> Excerpted passage:

────────────────

"Love Yourself, So We Can Love You Too"

Electric Fetus, Minneapolis, 1999

Samantha McCarroll-Hyne was five-years-old and on a trip to the record store with her dad when she spotted a CD whose cover featured a braided-haired man wearing an electric blue outfit that “looked like it was made of fruit roll ups,” she recalls. “I asked my Dad who that was and he said, nonchalantly, ‘Oh, that’s Prince.’” Samantha made an impassioned plea for the Rave Un2 the Joy Fantastic CD, so he finally acquiesced and the rest, as they say, is history. She was too young to attend gatherings at Paisley Park but imagined a day when she could go and see him up close and personal. Until then, she had to be satisfied to hear stories from her mom, who had attended various gatherings at Paisley in the 90’s.

She would beg her mom to “take her to the Park,” but she wasn’t allowed to go until she was at least 10 years old. Once the appropriate age to attend the events, Samantha and her mom would drive out to Chanhassen on Saturday’s to see if anything was happening, but every time they had to settle for a peaceful, late-night picnic at Lake Ann instead. She remembers a 4th of July fireworks display when she was 11 years old. She turned towards Prince’s house across the lake, content to watch “Prince’s fireworks” instead. On another occasion, her mom picked a lovely flower from the water’s edge at Lake Ann only to be scolded by someone who told her it was an endangered lotus flower planted there specifically by Prince. She placed it in a jar of water where it remained just as lovely for two more weeks.

────────────────

> Source excerpt:
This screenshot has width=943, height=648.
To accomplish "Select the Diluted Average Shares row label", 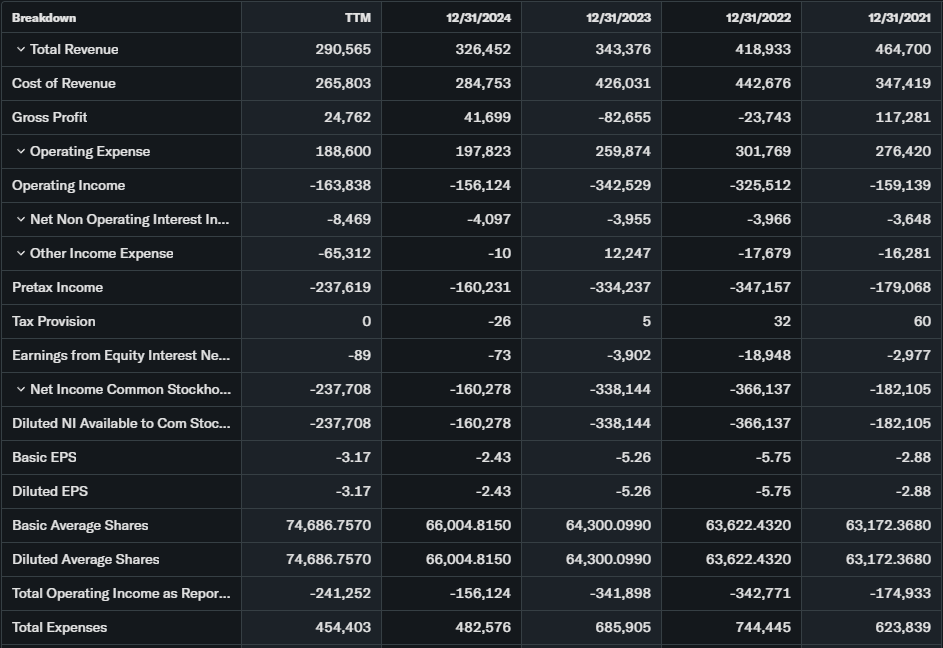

────────────────

In the passage about the Electric Fetus visit, please say which CD Samantha begged for at the record store.

> Exercise answer: Rave Un2 the Joy Fantastic